--- RAW RECORDS ---

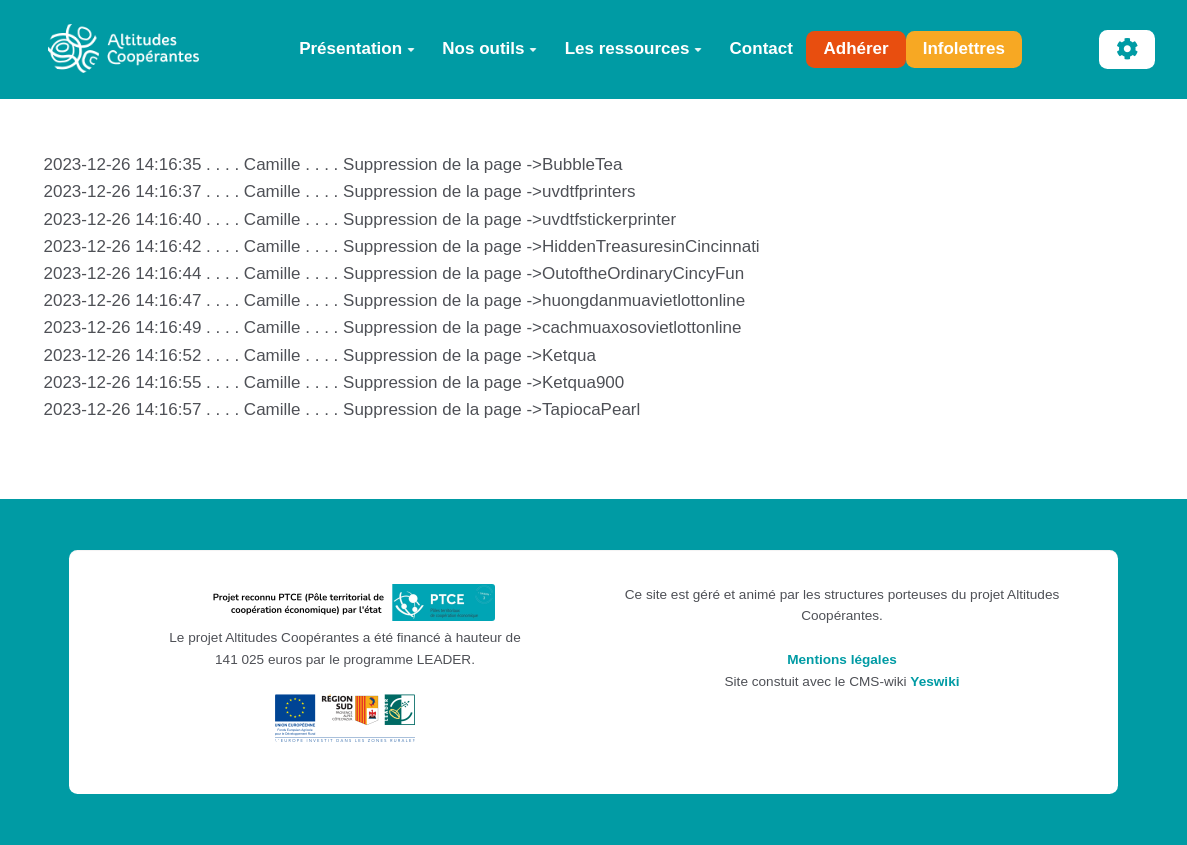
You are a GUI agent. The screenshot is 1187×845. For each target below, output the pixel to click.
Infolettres (964, 48)
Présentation (357, 48)
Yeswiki (934, 681)
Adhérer (855, 48)
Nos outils (489, 48)
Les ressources (634, 48)
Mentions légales (842, 659)
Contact (761, 48)
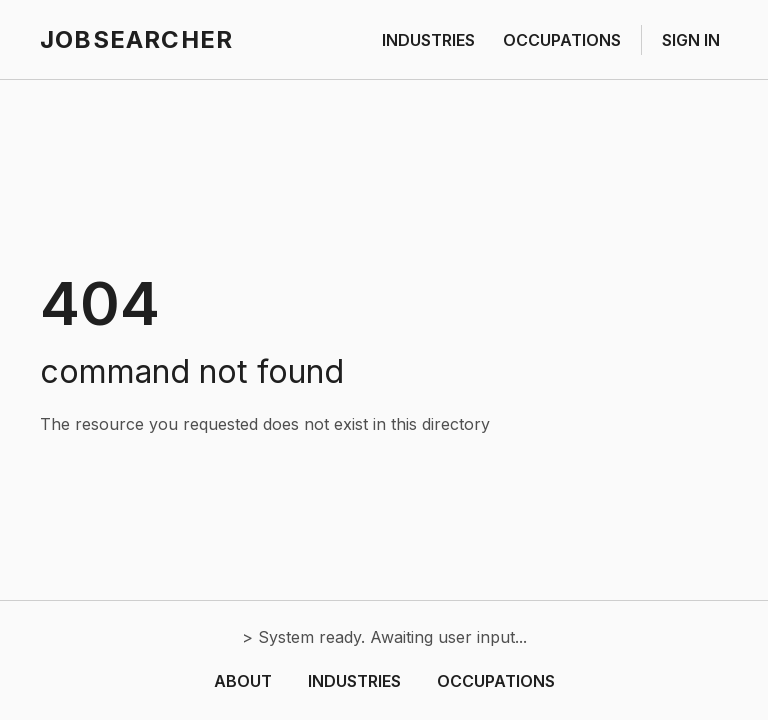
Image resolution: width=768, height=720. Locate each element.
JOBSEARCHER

---

WHAT YOU HAVE TO DO —
Write out all the records again word for word, leaving out the pictures.

WRITTEN RESPONSE —
You are a GUI agent. The screenshot is 1187×845. For each target below, output the pixel to click.
Infolettres (964, 48)
Présentation (357, 48)
Yeswiki (934, 681)
Adhérer (855, 48)
Nos outils (489, 48)
Les ressources (634, 48)
Mentions légales (842, 659)
Contact (761, 48)
Image resolution: width=768, height=720. Locate each element.
JOBSEARCHER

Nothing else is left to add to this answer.